Posts Tagged ‘HBO’

Honest Trailers Slams Velma

Tuesday, March 7th, 2023

Do you think we’ve spent enough time crapping on how horrible Velma is?

Nah.

“That’s all just a framework for jokes that sound like an AI mixed Family Guy with bluecheck Twitter and somehow didn’t kill itself.”

Another reason to slam it: HBO Max has renewed it for a second season, perhaps mistaking hate watching for actual interest…

Two Videos About Velma

Sunday, February 5th, 2023

Velma, if you haven’t heard, is HBO Max’s “re-imagining” of the animated Scooby-Doo TV show. And by “reimagined” I mean “mangled and mutilated to fit the angry, narrow confines of social justice warrior ideology.”

Since I don’t have cable, I can’t go out of my way to watch it for the sake of reviewing it, so let’s let The Critical Drinker take a whack at it:

If that weren’t enough, let’s let Ryan George of Pitch Meeting also take his turn at bat:

The original Scooby-Doo is hardly going to go down in the annals of television as a classic on the order of Hill Street Blues or I Love Lucy, but it was a solid, wholesome kid-vid TV show that made good use of its limited animation budgets to produce solid, fondly remembered shows that the franchise was strong enough to survive decades of tweaks (“with special guest Don Knotts”), soft reboots, a series of unlikely direct to video movies…

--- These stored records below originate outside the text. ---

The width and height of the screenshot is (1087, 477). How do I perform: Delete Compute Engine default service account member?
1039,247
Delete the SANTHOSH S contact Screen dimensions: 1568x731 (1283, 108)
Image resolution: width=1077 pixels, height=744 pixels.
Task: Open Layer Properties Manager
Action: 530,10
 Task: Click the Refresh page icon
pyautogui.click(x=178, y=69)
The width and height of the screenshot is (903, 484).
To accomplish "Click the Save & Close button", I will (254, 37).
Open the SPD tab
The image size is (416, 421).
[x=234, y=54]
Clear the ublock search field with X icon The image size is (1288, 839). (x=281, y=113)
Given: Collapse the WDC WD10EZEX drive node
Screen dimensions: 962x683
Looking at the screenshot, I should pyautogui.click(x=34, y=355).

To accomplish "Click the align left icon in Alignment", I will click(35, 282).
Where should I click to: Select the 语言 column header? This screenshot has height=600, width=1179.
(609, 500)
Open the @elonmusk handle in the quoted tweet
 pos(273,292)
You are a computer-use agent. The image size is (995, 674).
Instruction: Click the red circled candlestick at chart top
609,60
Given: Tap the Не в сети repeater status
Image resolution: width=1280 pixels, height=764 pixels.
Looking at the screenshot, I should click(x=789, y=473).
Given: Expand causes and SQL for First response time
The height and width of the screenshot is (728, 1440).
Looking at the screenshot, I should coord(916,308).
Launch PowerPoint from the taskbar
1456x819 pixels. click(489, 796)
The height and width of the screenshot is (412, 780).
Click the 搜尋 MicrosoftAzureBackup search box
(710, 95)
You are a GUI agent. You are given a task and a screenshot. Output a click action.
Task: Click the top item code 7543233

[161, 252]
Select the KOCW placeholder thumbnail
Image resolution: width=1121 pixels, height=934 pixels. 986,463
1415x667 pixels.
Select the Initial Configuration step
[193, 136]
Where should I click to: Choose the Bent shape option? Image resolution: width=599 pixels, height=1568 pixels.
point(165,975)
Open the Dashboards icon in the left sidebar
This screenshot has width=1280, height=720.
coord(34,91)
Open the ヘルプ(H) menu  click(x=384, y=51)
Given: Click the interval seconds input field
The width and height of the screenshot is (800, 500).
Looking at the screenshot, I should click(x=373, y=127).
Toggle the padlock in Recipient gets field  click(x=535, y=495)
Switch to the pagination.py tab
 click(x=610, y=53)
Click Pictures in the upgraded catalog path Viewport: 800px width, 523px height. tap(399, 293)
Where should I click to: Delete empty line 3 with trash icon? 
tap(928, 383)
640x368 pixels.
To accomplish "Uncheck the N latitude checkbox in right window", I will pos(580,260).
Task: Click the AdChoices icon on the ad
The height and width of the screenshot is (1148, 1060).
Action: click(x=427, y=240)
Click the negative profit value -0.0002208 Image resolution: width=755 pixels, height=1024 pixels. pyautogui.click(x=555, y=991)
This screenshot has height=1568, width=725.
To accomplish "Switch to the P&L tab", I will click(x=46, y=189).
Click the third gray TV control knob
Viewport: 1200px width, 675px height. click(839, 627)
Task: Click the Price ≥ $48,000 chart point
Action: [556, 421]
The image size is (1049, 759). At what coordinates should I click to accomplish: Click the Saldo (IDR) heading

…two “meh at best” live action movies, and even inflicting The Vile Abomination on American viewers.

Even apart from the social justice idiocy, throwing away that legacy for derisive belittlement is just wrong. Moreover, these projects never seem to be profitable or even well-received (remember the disasterous Land of the Lost remake with Will Ferrell?). If you don’t treat the source material with a due amount of respect, all you’re doing pissing off generations of people that grew up watching the originals.

This sort of thing is natural meat for The Critical Drinker, who delights in tearing into Social Justice crap. But the pointed Pitch Meeting takedown seems far more significant, as George has never been one to wade in culture war commentary.

Velma seems to be the show that everyone hates.